Sixth form trip to Dublin
After a relatively early start, the journey to Heathrow went surprisingly smoothly, allowing for a stroll around Duty Free and a bite of lunch before boarding our Aer Lingus flight to Dublin. Despite arriving in the afternoon, we managed to pack a surprising amount into our first day. After dropping off our bags at the hotel we had some free time to explore the surrounding area. The evening began with at an Italian restaurant with a dinner of pasta or pizza followed by a tantalising choice of deserts. Feeling very satisfied, a visit to The Abbey Theatre to see ‘Juno and the Paycock’ was the perfect way to end the day. This touching play followed the lives of the Boyle family during a time of Civil War in Ireland during the 1920s. Watching the play in the city concerned emphasised the tragic events that unfolded, drawing attention to Ireland’s troubled past.
On day two we had the opportunity to visit the Book of Kells Museum at Trinity College. As an English Literature trip, our visit would have been incomplete without the opportunity to see this remarkable illuminated manuscript that has been preserved for over 1200 years. The museum was situated in the heart of Trinity College, so this was an ideal time to explore one of the world’s most prestigious universities. In the afternoon, we spent some free time wandering around St Stephens Green; a picturesque park situated in the city centre. This was followed by a Viking Splash tour, which was undoubtedly a novel way to visit Dublin’s main tourist attractions. After being given our own Viking helmets, and encouraged by an enthusiastic driver, we were soon into character. The tour began with a drive around the centre of the city and ended with an alternative perspective from the Grand Canal Docks. In the evening, we were given some free time to explore Temple Bar. There were plenty of restaurants and traditional Irish pubs to give everyone a choice of where to eat.

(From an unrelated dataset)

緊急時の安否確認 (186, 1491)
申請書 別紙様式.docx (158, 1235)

That evening the rain began to fall, but we thought little of it.
Nevertheless, by the third morning, it was evident that the rain showed no signs of stopping. However, equipped with umbrellas and waterproofs, it was going to take more than that to stop us. Our final full day in Dublin was crammed with cultural visits to The National Gallery, The National Library and the Dublin Writers Museum. These all provided evidence of Dublin’s rich literary culture, particularly noting Yeats, James Joyce and Oscar Wilde. Having attempted to resist over indulging during the day, the all-you-can-eat Chinese Buffet had been long awaited. Despite the unrelenting rainfall, we arrived, and everyone was quick to tuck into their first of many plates of food. Some time later and barely able to move, we managed to make the soggy walk to The Gate Theatre to see our second play of the trip ‘The Speckled People’. After drip drying in the lobby and squelching to our seats, we soon warmed up and were able to enjoy this poignant production. Set in the 1950s, the play addressed the issue of the dying Irish language, emphasising the loss of Irish identity. It was a surprise to us all when we arrived back at the hotel to find that the building had lost power. After safely reaching our rooms, we were visited by staff who provided us with torches, and we began to pack for our departure the following day.
Despite the lack of power, we were all pleased to find the buffet breakfast was still with us on our final morning. After some last minute packing, and ensuring we hadn’t left anything in the darkness of our rooms the night before, we met in the lobby awaiting the coach to the airport. Once again, the journey ran smoothly and we had soon arrived safely on home ground. The trip was a huge success and we all left with many entertaining stories to tell.